> To be done:
#1 For the post about Lucy, say whether each statement agrees with it: (a) the writer lived with Lucy in Cebu during early childhood; (b) Lucy had more than one granddaughter; (c) Lucy died five years before the post. Answer each with yes or no, quoting the deciding words.
#2 According to the post about Lucy, what date was her birthday?
#3 From the post about Lucy, write out everything from "I’m posting a" down to "to the casino.".

> Given passage:
━━━━━━━━━━━━━━━━━━━━━━━━━━━━━━
Today is the birthday of the biggest influence I had growing up and the woman I still look up to the most, my late grandmother, Lucy. It’s been four years since she journeyed on, but I still miss her terribly. There was, and is, absolutely no one in the world quite like her. She was the one who taught me to love books & engaged my imagination from a very early age with her storytelling. She was the one who showed me, by example, that life was to be lived fully and met head-on no matter what. And she was the one who taught me that having a big heart and a great mind could go together hand-in-hand.
I’m posting a journal entry that I wrote in tribute to her a few years back…
Forget daddys, I was, without a doubt, a Lola’s girl. Being my grandmother’s first grandchild and only granddaughter (my brother and I were her only grandchildren) I was extremely close to her and grew up with her in Cebu for the first 3 years of my life. Today, September 6, was to have been her birthday, and Ito and I usually flew down to Cebu to spend it with her and take her to the casino.
━━━━━━━━━━━━━━━━━━━━━━━━━━━━━━
> Provided data:
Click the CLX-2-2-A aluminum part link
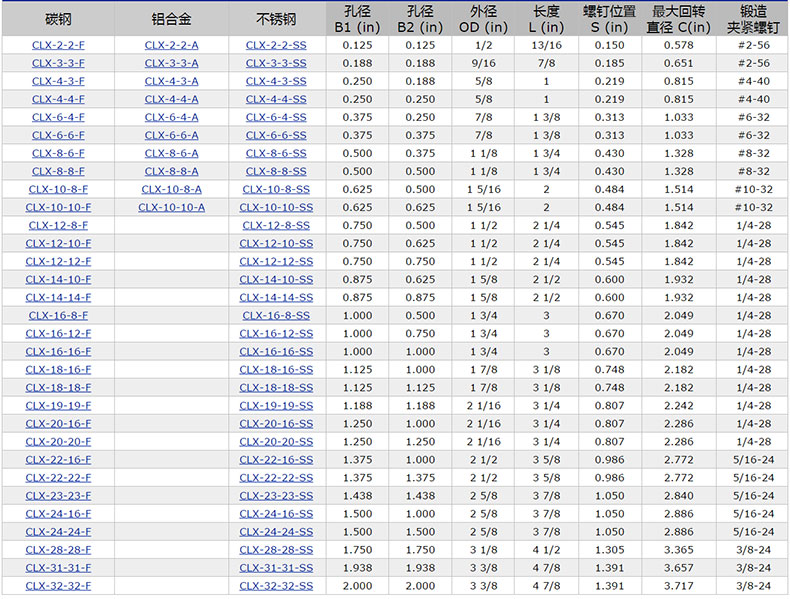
━━━━━━━━━━━━━━━━━━━━━━━━━━━━━━
> Solutions to the tasks:
#1
(a) Yes: "grew up with her in Cebu for the first 3 years of my life"
(b) No: "only granddaughter (my brother and I were her only grandchildren)"
(c) No: "It’s been four years since she journeyed on"

#2 September 6

#3
I’m posting a journal entry that I wrote in tribute to her a few years back…
Forget daddys, I was, without a doubt, a Lola’s girl. Being my grandmother’s first grandchild and only granddaughter (my brother and I were her only grandchildren) I was extremely close to her and grew up with her in Cebu for the first 3 years of my life. Today, September 6, was to have been her birthday, and Ito and I usually flew down to Cebu to spend it with her and take her to the casino.